FIG. 3 is a cross-sectional view showing enlarged details of the spinneret.

[Explanation of symbols]

5 Spinneret
6 Melt hole 11 Upper plate
12 Lower plate 13 Projection part
14 Hole 15 Annular slot
16 Blowout nozzle 17 Gas distribution chamber

Claims (12)

[Claims] 1. A method for producing very fine yarns of melt-spunable synthetic material, wherein the melt is extruded through a spinneret having a plurality of melt holes, and the yarn exiting the spinneret comprises: In the method in which the yarn is wound or collected, the yarn exiting the spinneret is surrounded concentrically by a gas stream passing through a circular blowing nozzle in the direction of exit of the yarn, and the gas stream assists in deforming the yarn. How to characterize it. [Claim 2] Claim 1 for producing continuous yarn
A method, characterized in that the gas stream is heated to a temperature approximately corresponding to the melt temperature. 3. A method according to claim 1 for producing fibers, characterized in that the gas stream is heated to a temperature above the melt temperature. 4. An apparatus for producing very fine yarns, comprising a spinneret pack with a spinneret having a plurality of melt holes into which melt is fed, and an air passage surrounding the spinneret. , each melt hole (6) of said spinneret is provided with a respective blowing nozzle (16), said blowing nozzle being connected to at least one gas source (17, 18, 19, 20). A device characterized by: 5. Device according to claim 4, characterized in that the blowing nozzles (16) are arranged axially symmetrically around the melt hole (6). 6. Device according to claim 4, characterized in that the melt holes (6) with the blowing nozzles (16) are uniformly distributed over a circular cross section. 7. Device according to claim 4, characterized in that the melt holes (6) with the blowing nozzles (16) are arranged in at least one longitudinal row. 8. Apparatus according to any one of claims 4 to 7, wherein the spinneret (5) comprises two interconnectable plates (11, 12), between which a gas distribution chamber (17) is provided. ) is surrounded, and the lower plate (12) has holes (14) and the upper plate (11
) is a protrusion (1) extending through said gas distribution chamber (17).
3), in which the melt hole (6) for the melt to exit is arranged, and the protrusion (13) is located in the hole (14). an annular slot (15) that engages therein to form a blowout nozzle (16);
). 9. A device according to claim 8, wherein the holes (14) and the projections (13) of the lower and upper plates (12, 11) are arranged concentrically to form a conical annular slot (15).

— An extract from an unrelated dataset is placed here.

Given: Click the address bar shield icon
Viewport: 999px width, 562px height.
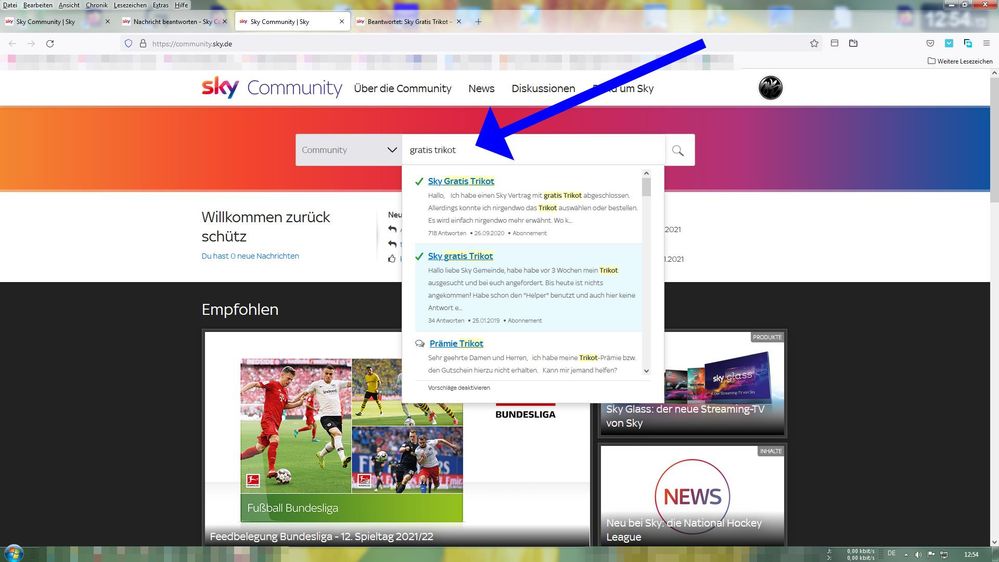Looking at the screenshot, I should coord(128,43).
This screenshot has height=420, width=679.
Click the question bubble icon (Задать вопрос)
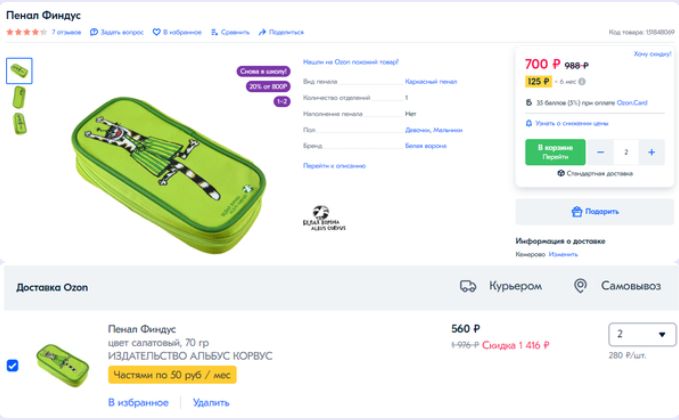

A device characterized by forming. 10. Device according to claim 4, characterized in that the gas distribution chamber (17) is connected to a gas passage (18, 19) passing through the mouthpiece pack. 11. Apparatus according to any one of claims 4 to 10, characterized in that the gas passage also passes through the spinning head, and the passing gas is heated by the spinning head. 12. Apparatus according to any one of claims 4 to 10, characterized in that additional electrical gas heating means are provided for heating the gas stream.